Sunday, December 19, 2010

Winter solstice: The end of exile

by Bernie Quigley

For The Hill on 12/20/10

Over the weekend, winter solstice made the big headline on Drudge, with a picture of the moon, because for the first time in 456 years, more of less since the beginning of Protestantism, a lunar eclipse falls on winter solstice. It would be pointless to speculate on the meaning of this or it if has any meaning at all, except that I was struck a few years ago when we here in New England who had been complaining about The Curse for about 80 years, had The Curse lifted when the Red Sox beat the Yankees for the pennant during a lunar eclipse. At the end of the game I went outside and sure enough, the shadow was passing across the moon. Eclipse at solstice, the darkest night of the year, may likewise have particular, essential meaning.

We in the scientific world and its secular manifestation deny meaning as part of the conventional orthodoxy. Science is our religion said The Cigarette-Smoking Man, not oracles. But Arthur Koestler, an early Zionist who turned back to Europe and communism but later repudiated it, would insist later in life there must be meaning in omens. They were like “an arrow in the blue” intuited only once or a few times in a lifetime. Maybe this is one of those times. This belief lived in the one corner of his brain, he said, while Trotsky lived in another, and the one remained in full denial of the other.
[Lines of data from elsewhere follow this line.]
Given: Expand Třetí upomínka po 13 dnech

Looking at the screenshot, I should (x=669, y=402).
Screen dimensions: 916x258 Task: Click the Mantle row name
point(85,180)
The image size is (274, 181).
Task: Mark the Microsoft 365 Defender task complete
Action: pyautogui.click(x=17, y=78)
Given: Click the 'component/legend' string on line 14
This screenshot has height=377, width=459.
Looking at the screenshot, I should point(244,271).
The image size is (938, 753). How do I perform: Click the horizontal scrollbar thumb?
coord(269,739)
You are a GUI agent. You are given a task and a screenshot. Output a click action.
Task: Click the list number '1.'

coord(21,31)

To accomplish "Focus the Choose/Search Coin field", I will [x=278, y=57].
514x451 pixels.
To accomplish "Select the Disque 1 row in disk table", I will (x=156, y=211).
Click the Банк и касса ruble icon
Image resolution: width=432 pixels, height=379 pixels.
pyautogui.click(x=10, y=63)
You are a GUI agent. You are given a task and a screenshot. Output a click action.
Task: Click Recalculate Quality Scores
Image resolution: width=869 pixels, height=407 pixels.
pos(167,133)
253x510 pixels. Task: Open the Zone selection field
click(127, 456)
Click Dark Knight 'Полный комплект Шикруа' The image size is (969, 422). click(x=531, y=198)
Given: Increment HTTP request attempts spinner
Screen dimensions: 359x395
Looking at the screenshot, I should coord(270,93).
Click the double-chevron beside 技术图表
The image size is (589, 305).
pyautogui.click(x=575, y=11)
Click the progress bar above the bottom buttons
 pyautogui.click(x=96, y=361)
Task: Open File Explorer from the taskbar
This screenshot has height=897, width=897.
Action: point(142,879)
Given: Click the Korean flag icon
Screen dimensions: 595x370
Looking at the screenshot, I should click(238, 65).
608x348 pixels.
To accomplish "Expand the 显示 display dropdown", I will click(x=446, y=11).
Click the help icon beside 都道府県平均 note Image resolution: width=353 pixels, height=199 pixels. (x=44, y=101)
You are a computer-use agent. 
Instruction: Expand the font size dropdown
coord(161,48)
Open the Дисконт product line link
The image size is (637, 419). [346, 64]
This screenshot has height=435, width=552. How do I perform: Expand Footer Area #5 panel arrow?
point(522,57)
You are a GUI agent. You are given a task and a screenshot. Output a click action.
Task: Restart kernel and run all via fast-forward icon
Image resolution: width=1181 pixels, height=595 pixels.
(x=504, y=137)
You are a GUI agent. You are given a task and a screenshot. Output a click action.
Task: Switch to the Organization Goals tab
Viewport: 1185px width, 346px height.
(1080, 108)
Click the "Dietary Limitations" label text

Something this year at solstice we might consider. Something cosmic. A rite of entry then, now a rite of exit, crystallized by action in the stars and heavens. What happened not long after the beginning of the aeon was that the Jews left Israel and came north to us. Then just a few hundred years ago – actually something like 456 years, more or less – the Jews of Poland, Spain, Germany and then everywhere, started leaving us after we were fully formed and going back to Israel. William Butler Yeats and his occultist friends sensed something in this; an ending or beginning: God was moving again in the moon and stars as happened only once every 2,000 years.

Now this:

“This year, with God's help,” Moshe Feiglin, a native-born Israeli leader wrote recently, “there will be more Jews in Israel than anywhere else in the world. This is a sea change in the state of the Jewish nation and the first time since the First Temple era that the majority of Jews has resided in Israel. This summer we start the countdown to the end of the exile.”

It is sure to have a yet unseen effect not only on Jews but also in the external, peripheral realms of time and timelessness: To Ivanhoe, the Templars, the priests, cardinals, saints, popes, explorers and the rest of us – even us New England hippies and Buddhists – who came from the Christian world over the last 2,000 years.

So that is something that might be considered this solstice by those faithful or just curious because without the Jews’ journey north we would not have found our humanity and we would not be anything. Something more than just a curiosity, like our good fortune in Boston when the Red Sox finally beat the Yankees after all those long years.